There is little to record in my diary today. I did get up and walk Mix (and I did run my car into Duns for its MOT test) and then this morning, two of my colleagues from presbytery came to see me and spend the morning talking. I grabbed a bite of lunch (some bread and cheese – now what brought that to mind: you’re right, Christian Aid of course) and Tom popped in with some of the Christian Aid money we have collected (more of this anon).
In the afternoon another colleague from presbytery came and we talked through some of the issues which are coming over the horizon and which I will have some part in sorting out. Then Rachel drove me into Duns to collect my car and to deposit her Berlingo which seems to have broken a spring.
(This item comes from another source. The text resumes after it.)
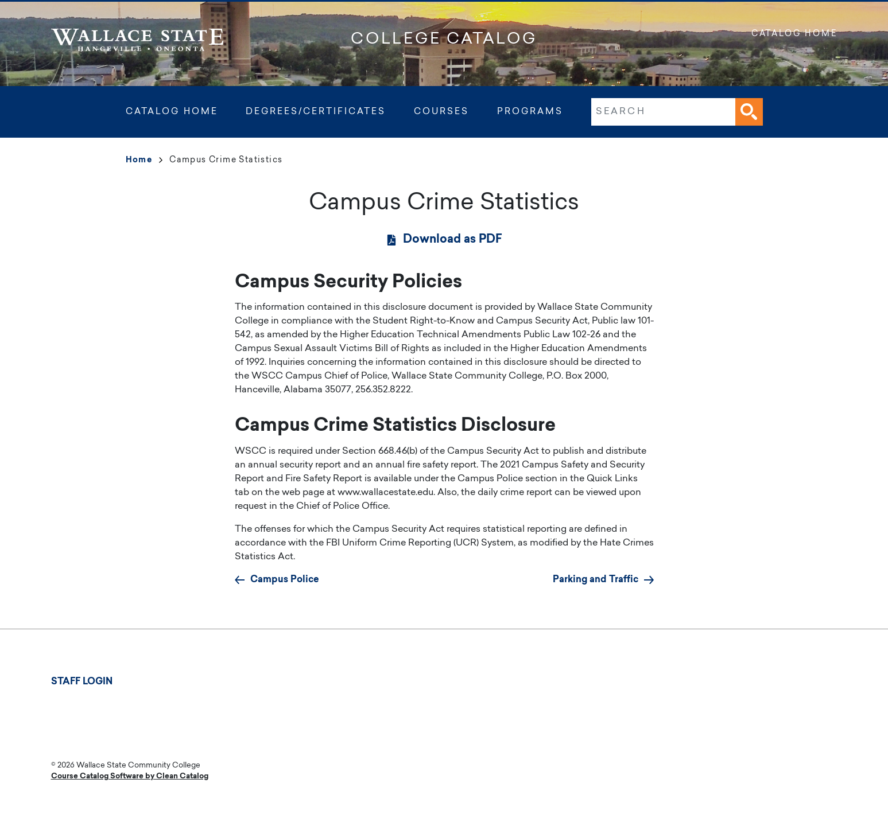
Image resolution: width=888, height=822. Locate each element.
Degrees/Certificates (316, 112)
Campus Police (284, 580)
We met up with Tom in Pearsons as I was buying rollers for the painting job I hope to start tomorrow. We talked a bit about Christian Aid week. In some respects it has been extremely disappointing. I thought that the material produced by Christian Aid was absolutely first rate and I thought that the proximity of the tragedy in Nepal would have put helping others at the head of people’s agenda. But it didn’t really work out like that. Tom and I personally put envelopes through the door of every single house in the parish and yet when folk went to collect these envelopes in Longformacus almost everyone told our collector ‘Oh I didn’t get an envelope’ and we raised £12 from the entire village – I think that was better than Abbey St. Bathan’s where Tom who had distributed the envelopes was told that no one had received them and came back with £5 and it was little better anywhere else (and Tom got a door shut in his face when he told a lady that he had delivered an envelope but that if she hadn’t received it, he had another one to hand). So, yes, it is disappointing and, to be honest, our events haven’t been as well supported as I had hoped.
However, we have raised some money and every £150 we raise will enable a small African family to be lifted permanently out of extreme poverty and given a future. Last year some twelve million pounds was raised from communities all over the United Kingdom and Ireland and that money will have been raised again this year, made up of tiny amounts from so many places. So we can’t get down about it and we can’t stop collecting.
A lady who collects in another area close to here told me that this is the third year she has done it, starting it there after a long time without a collection. The first year her experience was just like ours this year; the second year was a little better and this year people have been waiting for her, anxious to give – so we just need to persevere!
We dined in the farmhouse and afterwards I came across to the Bothy to play my banjo returning to watch the programme on BBC1 about people living in poverty in Scotland today. It was a very powerful programme, made more so by being balanced and measured.
After the news (and a snack) I walked Mix and went to bed.